PORT Adelaide recruiting chief Geoff Parker will have two calls in the high-focus first round of the AFL national draft on Friday night.
He has not known this luxury — or pressure — since the 2012 player lottery, when Parker claimed Ollie Wines at No.7.
Since then the Power has moved on its first-round draft pick in trades for Jared Polec (Brisbane, 2013), Patrick Ryder (Essendon, 2014) and Charlie Dixon (Gold Coast, last year).
Even this year, Port Adelaide lived the Kevin Costner moment from Hollywood’s “Draft Day” to make its original first-round draft pick, No. 9, into two first-rounders, Nos. 14 and 17, in a creative deal with Sydney.

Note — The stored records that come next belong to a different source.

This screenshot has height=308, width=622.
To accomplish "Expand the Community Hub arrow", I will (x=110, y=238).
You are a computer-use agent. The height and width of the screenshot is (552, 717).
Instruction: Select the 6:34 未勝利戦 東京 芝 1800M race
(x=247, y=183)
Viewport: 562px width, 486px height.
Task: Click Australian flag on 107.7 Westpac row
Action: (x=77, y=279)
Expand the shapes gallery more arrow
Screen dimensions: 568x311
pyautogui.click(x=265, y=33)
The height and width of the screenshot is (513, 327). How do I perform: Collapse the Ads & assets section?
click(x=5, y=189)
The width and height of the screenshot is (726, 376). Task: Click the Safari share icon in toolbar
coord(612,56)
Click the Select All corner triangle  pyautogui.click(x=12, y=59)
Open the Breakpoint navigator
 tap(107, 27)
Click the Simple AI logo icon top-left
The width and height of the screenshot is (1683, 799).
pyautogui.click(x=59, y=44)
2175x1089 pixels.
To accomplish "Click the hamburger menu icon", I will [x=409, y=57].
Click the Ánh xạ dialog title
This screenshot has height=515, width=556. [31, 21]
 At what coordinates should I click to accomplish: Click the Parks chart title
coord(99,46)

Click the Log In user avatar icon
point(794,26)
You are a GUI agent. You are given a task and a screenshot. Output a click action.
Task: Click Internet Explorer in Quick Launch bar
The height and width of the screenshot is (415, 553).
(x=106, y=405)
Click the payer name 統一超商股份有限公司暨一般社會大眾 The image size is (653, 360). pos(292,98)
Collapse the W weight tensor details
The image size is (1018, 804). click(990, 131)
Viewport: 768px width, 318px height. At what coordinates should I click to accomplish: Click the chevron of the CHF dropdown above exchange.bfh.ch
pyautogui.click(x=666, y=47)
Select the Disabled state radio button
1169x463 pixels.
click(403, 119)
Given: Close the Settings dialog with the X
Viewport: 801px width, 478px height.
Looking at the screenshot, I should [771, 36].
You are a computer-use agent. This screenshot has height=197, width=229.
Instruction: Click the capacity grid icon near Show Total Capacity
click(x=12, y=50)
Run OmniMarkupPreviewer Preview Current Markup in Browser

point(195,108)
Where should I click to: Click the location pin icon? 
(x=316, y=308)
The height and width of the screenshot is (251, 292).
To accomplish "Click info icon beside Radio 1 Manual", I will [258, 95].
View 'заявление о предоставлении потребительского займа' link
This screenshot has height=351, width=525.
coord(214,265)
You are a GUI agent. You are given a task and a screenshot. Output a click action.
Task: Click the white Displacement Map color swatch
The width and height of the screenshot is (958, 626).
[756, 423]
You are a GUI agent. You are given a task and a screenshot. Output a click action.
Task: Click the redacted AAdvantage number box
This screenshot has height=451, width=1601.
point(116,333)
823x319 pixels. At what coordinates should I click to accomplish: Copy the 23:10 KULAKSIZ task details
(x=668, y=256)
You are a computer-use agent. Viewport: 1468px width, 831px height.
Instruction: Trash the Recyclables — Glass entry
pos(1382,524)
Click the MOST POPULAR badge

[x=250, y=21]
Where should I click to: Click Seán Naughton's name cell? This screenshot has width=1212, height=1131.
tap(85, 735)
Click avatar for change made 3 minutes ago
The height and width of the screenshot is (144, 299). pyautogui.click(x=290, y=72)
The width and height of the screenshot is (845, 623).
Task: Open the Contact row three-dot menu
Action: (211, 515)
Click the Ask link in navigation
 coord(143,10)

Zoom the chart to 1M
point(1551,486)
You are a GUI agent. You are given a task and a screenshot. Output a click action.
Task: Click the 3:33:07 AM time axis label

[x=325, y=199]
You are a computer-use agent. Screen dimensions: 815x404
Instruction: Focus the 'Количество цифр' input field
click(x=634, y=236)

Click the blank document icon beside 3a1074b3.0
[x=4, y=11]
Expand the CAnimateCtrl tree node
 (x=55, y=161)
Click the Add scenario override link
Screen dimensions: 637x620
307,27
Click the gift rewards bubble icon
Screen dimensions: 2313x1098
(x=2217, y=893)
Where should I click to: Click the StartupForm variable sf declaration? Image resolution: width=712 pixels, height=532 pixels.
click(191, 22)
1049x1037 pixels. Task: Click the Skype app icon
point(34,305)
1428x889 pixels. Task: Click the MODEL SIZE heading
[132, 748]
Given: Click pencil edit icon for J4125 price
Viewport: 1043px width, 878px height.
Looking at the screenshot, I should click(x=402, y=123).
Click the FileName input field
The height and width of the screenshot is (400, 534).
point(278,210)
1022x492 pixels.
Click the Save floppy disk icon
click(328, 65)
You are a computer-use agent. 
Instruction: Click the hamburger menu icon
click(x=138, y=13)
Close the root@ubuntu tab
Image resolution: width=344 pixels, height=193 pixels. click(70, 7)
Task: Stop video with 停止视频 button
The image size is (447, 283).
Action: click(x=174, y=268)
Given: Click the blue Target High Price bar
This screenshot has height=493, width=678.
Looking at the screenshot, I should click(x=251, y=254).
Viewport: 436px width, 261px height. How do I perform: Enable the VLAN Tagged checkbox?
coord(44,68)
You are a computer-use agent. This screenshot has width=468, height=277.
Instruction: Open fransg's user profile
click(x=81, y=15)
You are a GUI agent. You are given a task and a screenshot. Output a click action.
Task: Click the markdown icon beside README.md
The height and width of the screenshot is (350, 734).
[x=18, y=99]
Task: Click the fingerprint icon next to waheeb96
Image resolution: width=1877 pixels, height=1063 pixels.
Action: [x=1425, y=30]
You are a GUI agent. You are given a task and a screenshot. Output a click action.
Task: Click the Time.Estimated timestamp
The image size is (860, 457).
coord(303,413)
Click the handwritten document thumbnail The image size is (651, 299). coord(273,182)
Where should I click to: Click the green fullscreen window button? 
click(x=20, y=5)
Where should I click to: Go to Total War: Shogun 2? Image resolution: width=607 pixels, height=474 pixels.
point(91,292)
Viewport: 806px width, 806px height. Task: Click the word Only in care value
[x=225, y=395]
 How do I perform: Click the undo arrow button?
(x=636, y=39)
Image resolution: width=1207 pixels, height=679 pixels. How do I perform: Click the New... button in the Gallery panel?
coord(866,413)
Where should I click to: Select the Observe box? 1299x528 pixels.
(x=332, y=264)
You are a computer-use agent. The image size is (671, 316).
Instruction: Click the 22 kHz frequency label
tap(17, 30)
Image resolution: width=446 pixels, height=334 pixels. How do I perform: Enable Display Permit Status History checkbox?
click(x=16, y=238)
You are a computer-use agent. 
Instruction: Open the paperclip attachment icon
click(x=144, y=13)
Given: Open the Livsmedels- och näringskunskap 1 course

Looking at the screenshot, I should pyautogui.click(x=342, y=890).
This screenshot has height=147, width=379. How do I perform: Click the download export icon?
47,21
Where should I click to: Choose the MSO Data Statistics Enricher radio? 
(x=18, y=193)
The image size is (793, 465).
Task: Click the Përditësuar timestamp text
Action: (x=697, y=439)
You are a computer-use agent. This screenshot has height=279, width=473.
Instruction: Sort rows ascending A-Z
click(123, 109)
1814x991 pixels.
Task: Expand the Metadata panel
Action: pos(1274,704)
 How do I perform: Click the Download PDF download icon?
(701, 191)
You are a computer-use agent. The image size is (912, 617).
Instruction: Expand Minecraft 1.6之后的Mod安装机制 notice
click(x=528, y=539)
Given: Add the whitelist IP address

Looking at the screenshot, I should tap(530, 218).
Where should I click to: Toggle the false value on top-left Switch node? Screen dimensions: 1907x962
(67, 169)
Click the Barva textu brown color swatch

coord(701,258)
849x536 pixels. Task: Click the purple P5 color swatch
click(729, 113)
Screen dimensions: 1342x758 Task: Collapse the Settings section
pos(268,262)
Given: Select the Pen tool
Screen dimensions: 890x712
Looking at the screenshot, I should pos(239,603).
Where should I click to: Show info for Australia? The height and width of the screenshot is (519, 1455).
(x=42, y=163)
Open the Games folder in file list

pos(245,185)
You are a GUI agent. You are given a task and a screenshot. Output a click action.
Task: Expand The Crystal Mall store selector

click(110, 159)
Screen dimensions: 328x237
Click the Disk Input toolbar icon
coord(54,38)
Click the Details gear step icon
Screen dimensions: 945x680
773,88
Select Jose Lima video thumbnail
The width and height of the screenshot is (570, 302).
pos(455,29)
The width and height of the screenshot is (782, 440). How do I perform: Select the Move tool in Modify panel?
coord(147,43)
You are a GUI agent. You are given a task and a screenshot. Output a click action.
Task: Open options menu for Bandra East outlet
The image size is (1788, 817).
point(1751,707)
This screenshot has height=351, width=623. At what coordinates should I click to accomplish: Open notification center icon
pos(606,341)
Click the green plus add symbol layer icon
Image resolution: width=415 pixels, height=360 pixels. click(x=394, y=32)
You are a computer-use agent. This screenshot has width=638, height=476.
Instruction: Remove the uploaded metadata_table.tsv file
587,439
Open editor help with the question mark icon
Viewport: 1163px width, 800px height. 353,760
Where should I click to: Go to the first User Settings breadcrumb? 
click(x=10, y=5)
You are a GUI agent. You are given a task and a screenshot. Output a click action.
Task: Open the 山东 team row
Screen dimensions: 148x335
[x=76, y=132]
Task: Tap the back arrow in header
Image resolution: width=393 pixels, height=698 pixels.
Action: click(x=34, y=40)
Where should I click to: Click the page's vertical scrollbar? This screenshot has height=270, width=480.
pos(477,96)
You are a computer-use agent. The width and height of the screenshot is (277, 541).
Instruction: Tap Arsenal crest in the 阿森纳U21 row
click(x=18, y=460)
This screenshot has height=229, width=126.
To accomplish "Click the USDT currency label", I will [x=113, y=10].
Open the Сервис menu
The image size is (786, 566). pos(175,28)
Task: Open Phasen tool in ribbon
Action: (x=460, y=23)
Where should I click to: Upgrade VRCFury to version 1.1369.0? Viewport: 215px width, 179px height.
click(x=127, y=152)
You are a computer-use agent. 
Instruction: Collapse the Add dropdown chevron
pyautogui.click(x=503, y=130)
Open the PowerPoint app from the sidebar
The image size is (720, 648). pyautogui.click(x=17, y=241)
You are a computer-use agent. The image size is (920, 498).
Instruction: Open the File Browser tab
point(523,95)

Inevitably, those who will have the benefit of hindsight will ultimately judge which club — the Swans or Power — made the most of this trade.
There is that line from Port Adelaide list manager Jason Cripps that the Power expects the player Parker would have claimed at No. 9 will still be available at No. 14.
Read that as the draft pool being loaded with highly rated midfielders.
Crows recruiting manager Hamish Ogilvie has first-round pick No. 13, the card that was not enough to satisfy Carlton in the failed trade for contracted Blues midfielder Bryce Gibbs.
It will take some time to judge if the Blues, who call at No. 5, have denied themselves a much-needed player at No. 13 who could change the club’s destiny … or if the Crows find that silver lining from the disappointment of the Gibbs mess.
There’s a big question that will work through the minds of general football fans as they watch their crowded clubs’ tables at the draft in Sydney — who makes the final call?
Parker and Ogilvie hold the keys. The influence of the coaches has fallen. And for good reason, as Port Adelaide coach Ken Hinkley noted in a radio interview recently.
AFL coaches are not as well-briefed or researched as their recruiting managers — who have an army of talent scouts and spend years (not just the current season) tracking potential draftees through many under-age competitions.
At Geelong, such faith in recruiting manager Stephen Wells is never a point of regret.
At Adelaide, the moment of listening to the coach rather than the recruiting manager leaves that sour memory of the Laurence Angwin selection at pick No. 7 at the insistence of coach Gary Ayres in the 2000 national draft.
The recruiting notes also point to the missed opportunities with local options -, Shaun Burgoyne (No. 12, the pick Adelaide traded to Port Adelaide for Matthew Bode) and Kane Cornes (No. 20).
Six years later, Port Adelaide dodged the same bullet when coach Mark Williams’s preference for local option James Sellar was overruled by the football department to back the recruiting staff’s wish for future captain Travis Boak at No.6.
So Parker and Ogilvie are in the driver’s seat for good reason on Friday night.